Surgeon General Writes to Physicians on Opioid Abuse

U.S. Surgeon General Vivek Murthy launched the nationwide campaign “Turn the Tide Rx” in an effort to end the opioid epidemic. Surgeon General Murthy has called on physicians to take a pledge to 1) educate themselves to treat pain safely and effectively 2) screen patients for opioid use disorder and provide or connect them with evidence-based treatment and 3) shape how the rest of the country sees addiction by talking about and treating it as a chronic illness, not a moral failing. The opioid epidemic has been the subject of much debate in Washington, D.C. and beyond. However, this recent action from Dr. Murthy is the first time in history a surgeon general has sent a letter directly to American physicians. Read more in Advocacy Now here.

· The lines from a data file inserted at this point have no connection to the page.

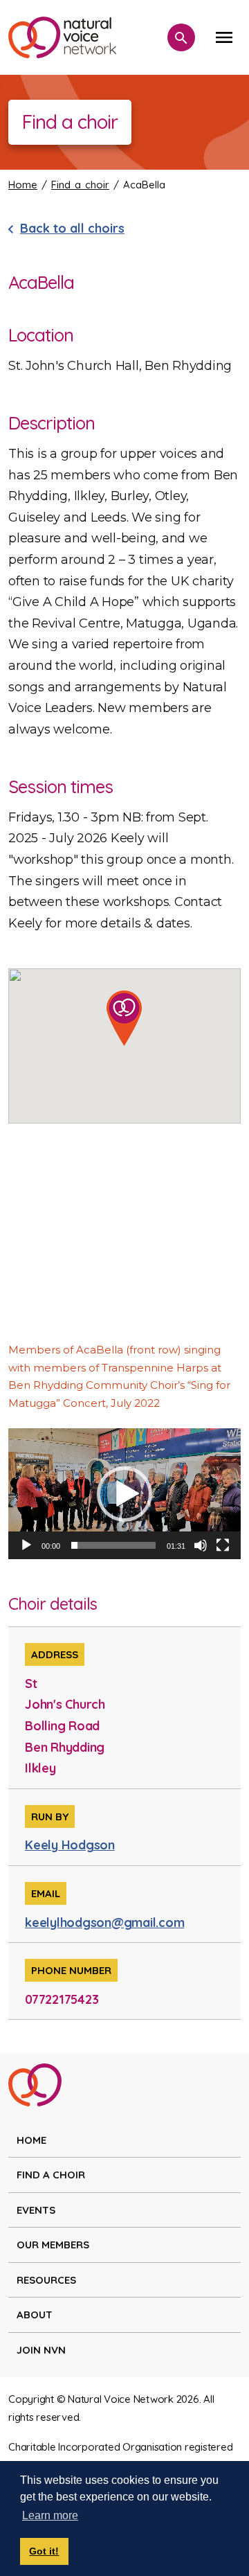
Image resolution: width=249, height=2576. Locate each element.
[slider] (113, 1545)
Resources (46, 2279)
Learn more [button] (50, 2515)
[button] (124, 1494)
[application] (124, 1493)
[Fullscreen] (223, 1545)
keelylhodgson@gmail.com (104, 1922)
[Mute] (201, 1545)
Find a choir (80, 184)
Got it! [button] (44, 2551)
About (35, 2314)
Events (36, 2210)
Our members (53, 2244)
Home (22, 184)
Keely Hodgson (70, 1845)
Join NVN (41, 2349)
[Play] (26, 1545)
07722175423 (61, 1999)
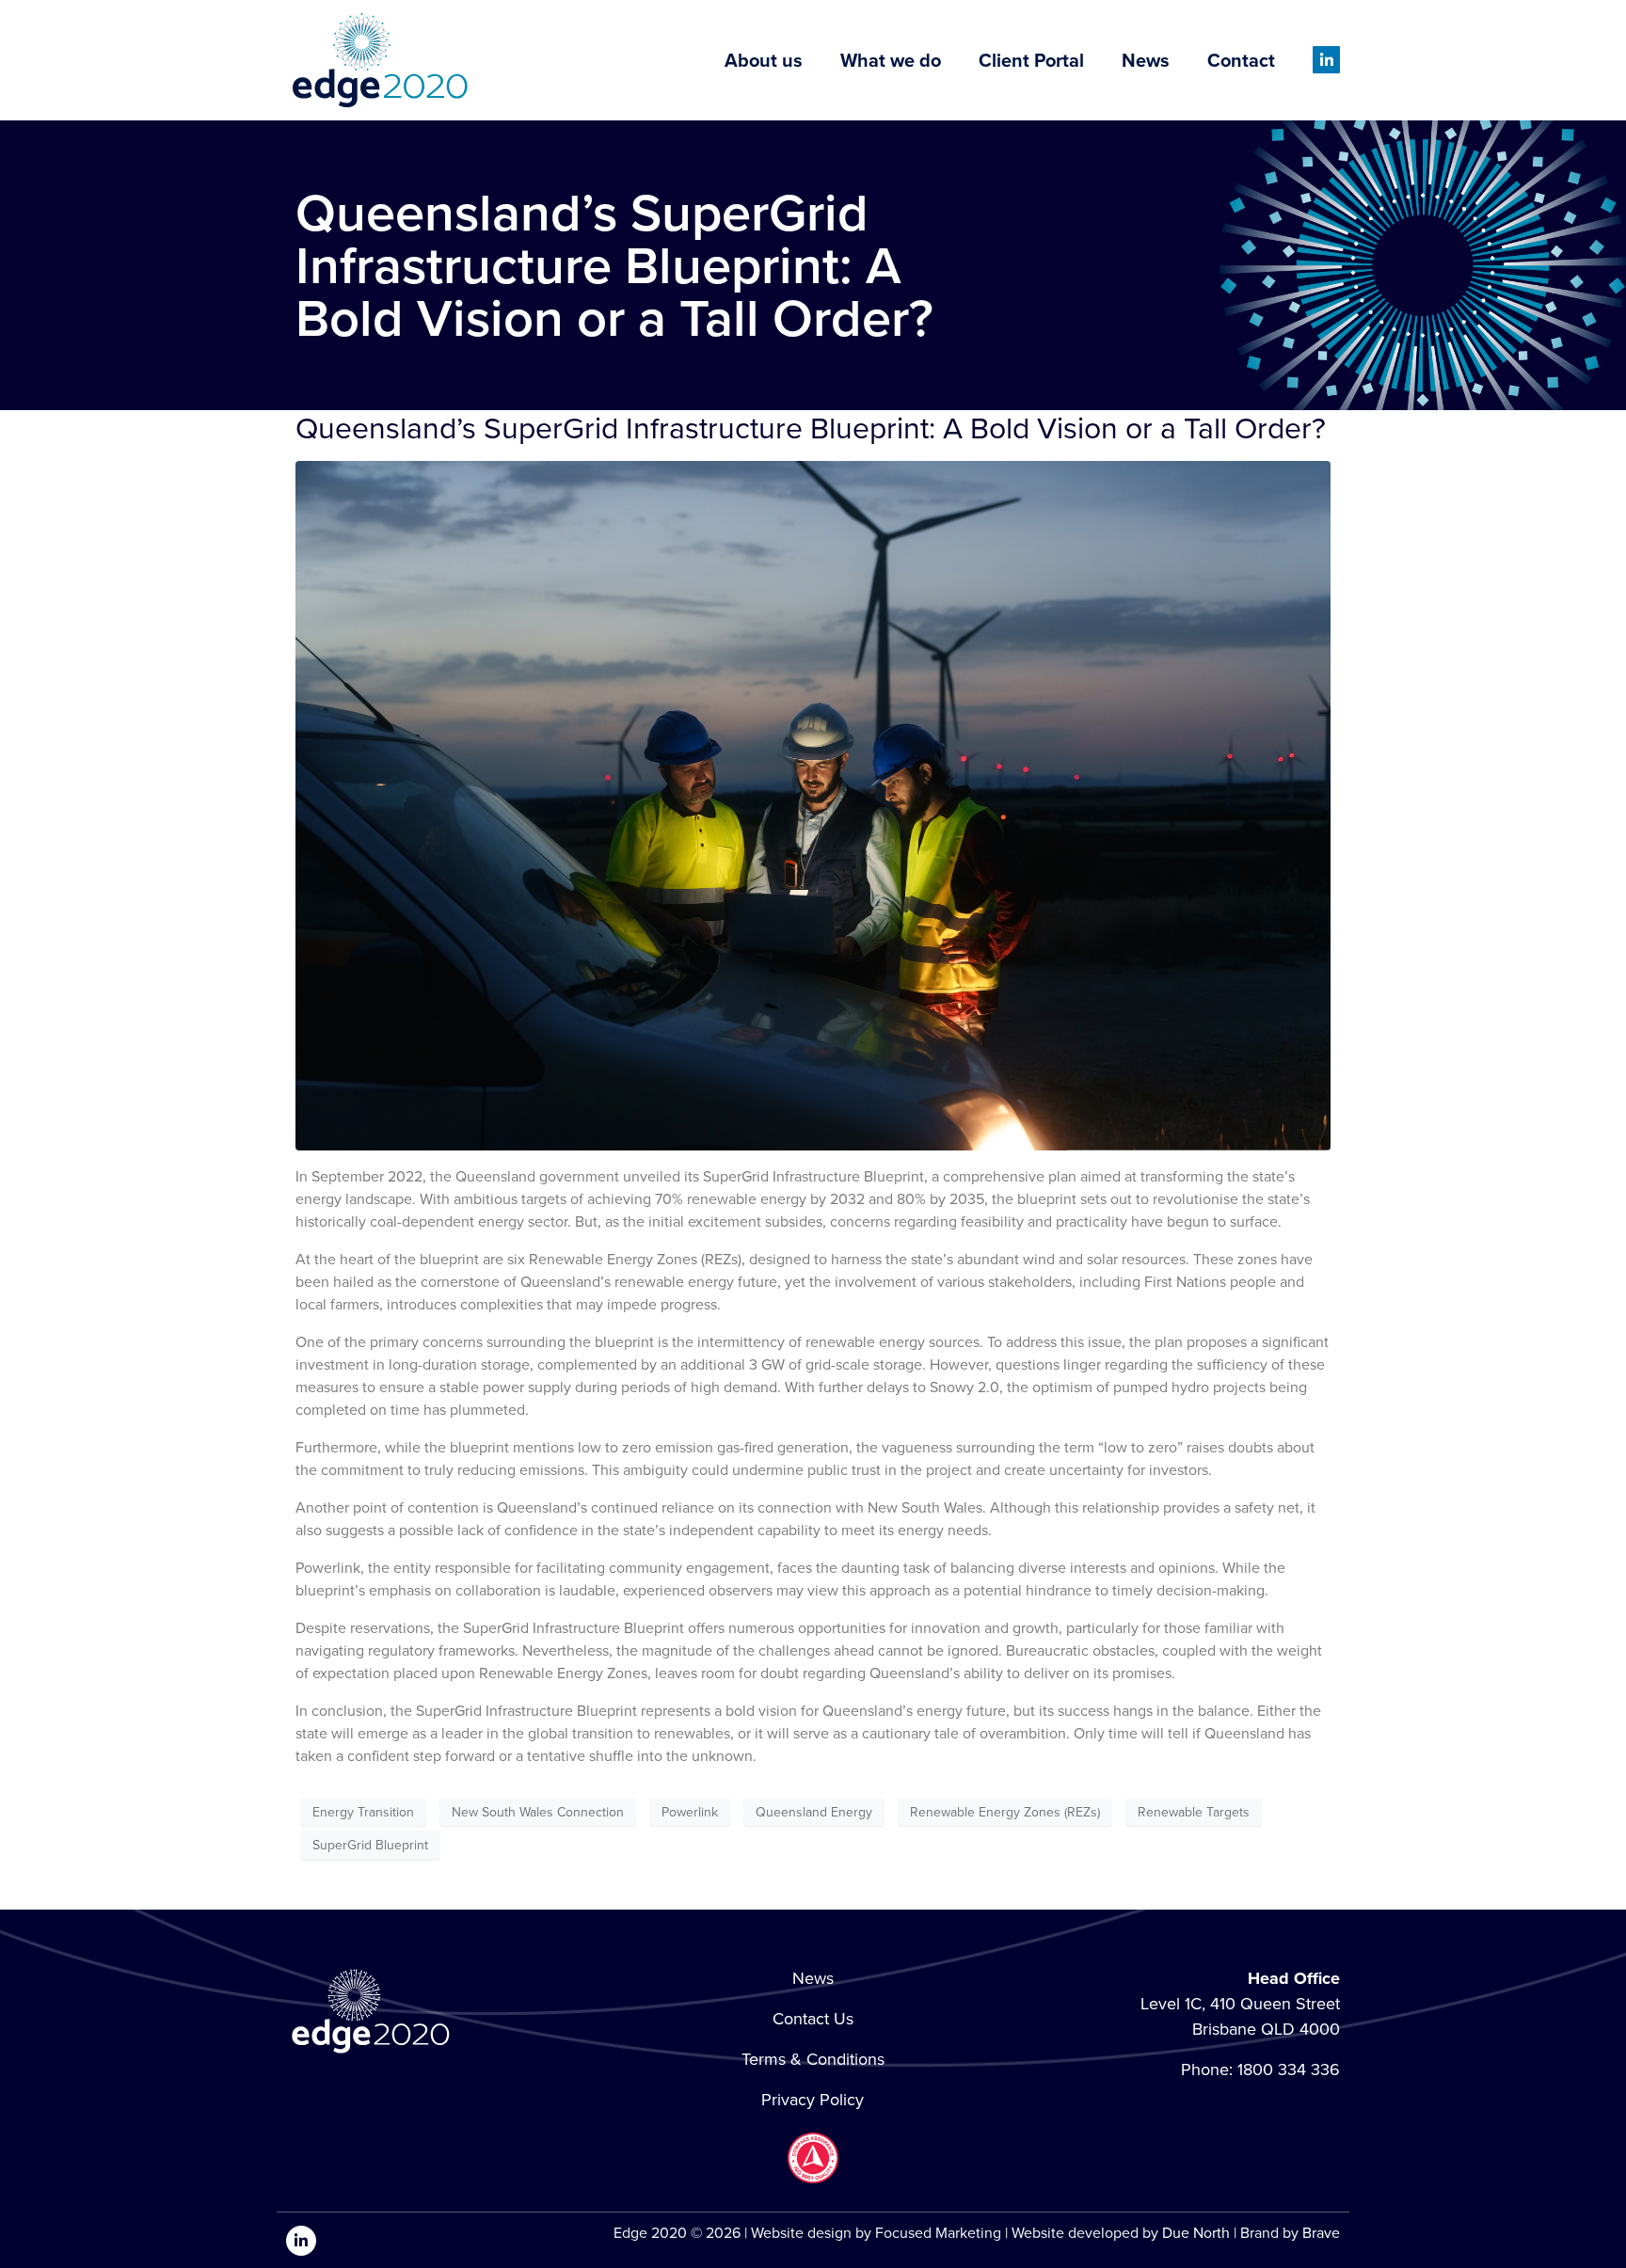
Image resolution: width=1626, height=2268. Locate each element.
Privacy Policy (812, 2099)
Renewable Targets (1194, 1812)
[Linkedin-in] (1326, 59)
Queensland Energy (814, 1812)
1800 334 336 (1288, 2069)
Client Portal (1031, 60)
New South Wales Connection (538, 1812)
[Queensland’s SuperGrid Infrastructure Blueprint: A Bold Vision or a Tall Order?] (813, 805)
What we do (890, 60)
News (1146, 60)
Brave (1321, 2233)
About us (764, 60)
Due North (1196, 2233)
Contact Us (813, 2018)
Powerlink (690, 1812)
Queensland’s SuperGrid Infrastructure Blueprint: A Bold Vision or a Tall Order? (810, 428)
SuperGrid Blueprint (370, 1845)
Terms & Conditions (813, 2059)
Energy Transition (363, 1812)
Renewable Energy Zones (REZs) (1005, 1812)
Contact (1241, 60)
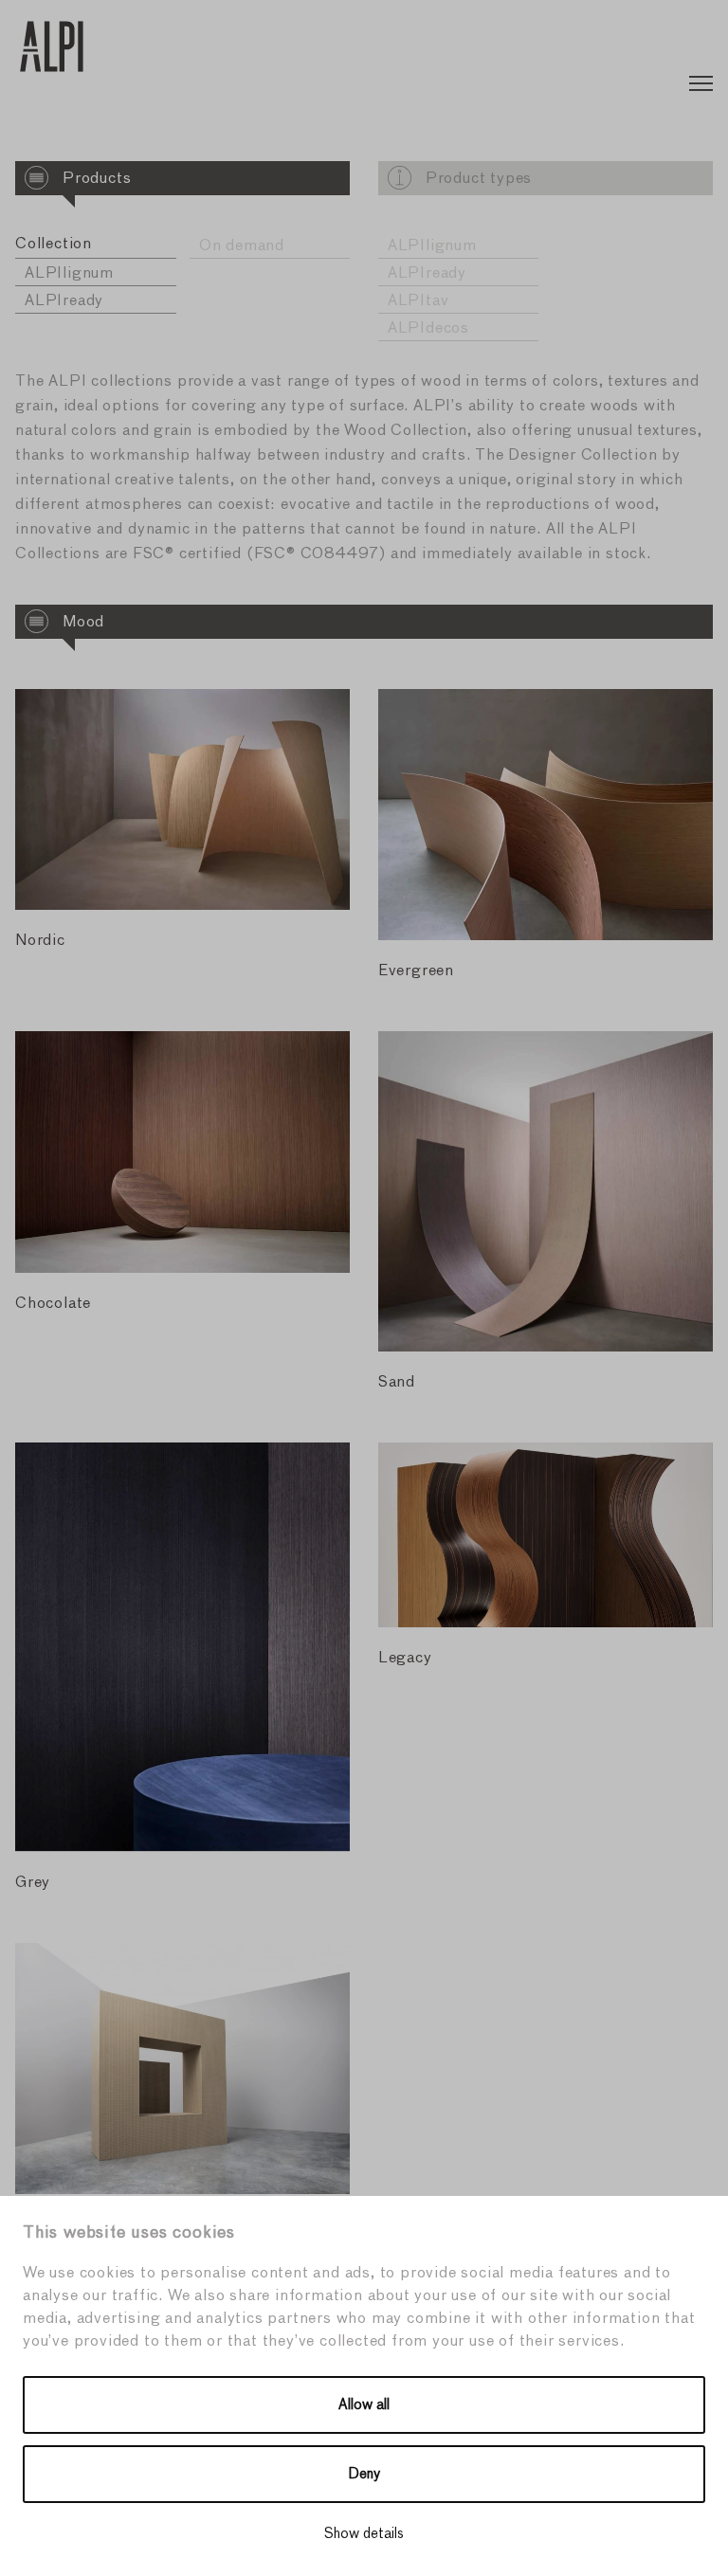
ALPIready (64, 301)
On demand (241, 246)
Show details (364, 2534)
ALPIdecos (428, 328)
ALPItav (418, 301)
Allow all (364, 2405)
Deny (364, 2474)
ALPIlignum (69, 273)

House Ways and Means Subcommittee on Health Holds Hearing on Medicare Part A

On September 7, the House Ways and Means Subcommittee on Health held a hearing to examine whether existing Medicare Part A policies are improving the quality and cost-efficiency of care in hospitals. Specifically, Members heard from physicians, researchers, and administrators about opportunities to improve post-acute care settings—such as home health agencies, long-term care hospitals, or skilled nursing facilities—to deliver better outcomes for patients.  Witnesses expressed support for Value-Based purchasing as a natural next step in the evolution of patient-centric Medicare policy and tying Medicare payments to minimum quality thresholds to ensure services are appropriate and cost effective.  Support was also expressed for consolidating the hospital pay-for-performance programs similar to those adopted for physicians in order to streamline the programs, balance the incentives and improve fairness.  While the hearing did not specifically address physician-owned hospitals or registries, AAOS is submitting a letter for the record highlighting the fact that they represent the value and quality emphasized in the hearing.


Open Payments Data Update

2015 Open Payments data is public, but you can still review and dispute records in the Open Payments system until December 31. Physicians should check their data every year – even if they don’t believe there has been data reported on them. Drug or device companies can submit older data from previous years. Although the data is old, should it be the first time it has been published, they still have until the end of the year to review and dispute information if necessary. If there’s anything inaccurate, it is encouraged to dispute it quickly – this will let the drug and device companies know there is disagreement with their records and gives them a chance to resolve the dispute.  If help is needed with the data review and dispute process, or any questions about how Open Payments works, email the CMS Open Payments Help Desk at and find step by step guidelines, including the review & dispute guide and more information  at


Hospital Ownership of Physician Practices Increases

A new study prepared by Avalere Health finds that the number of physician practices owned by hospitals/health systems rose 90 percent between 2012 and 2015, with the percentage of physicians employed by hospitals or health systems increasing in every region of the U.S. during this time. It is a fact Medicare spends less when patients receive treatment in a physician’s office, yet the number of physician-owned medical practices is rapidly shrinking. The shift towards physicians employed by hospitals could mean higher costs to the entire healthcare system. Most importantly, it has a profound impact on patients as it impacts both where they receive and how much they pay for their healthcare needs.


Call to Action in the Treatment of Osteoporosis

A recent call to action to address the crisis in the treatment of osteoporosis  from the American Society for Bone and Mineral Research (ASBMR) included new evidence emerging that the 30-year downward trend in hip fractures in the U.S. has hit a plateau in the last few years, indicating the field as a whole must take action to aggressively reduce fracture risk in our aging population. Experts are now acknowledging there is a crisis caused by the declining rate of testing, diagnosis and treatment of high-risk patients.  Allowing these patients to go untested and untreated frequently leads to debilitating fractures that cause disability, loss of independence and death.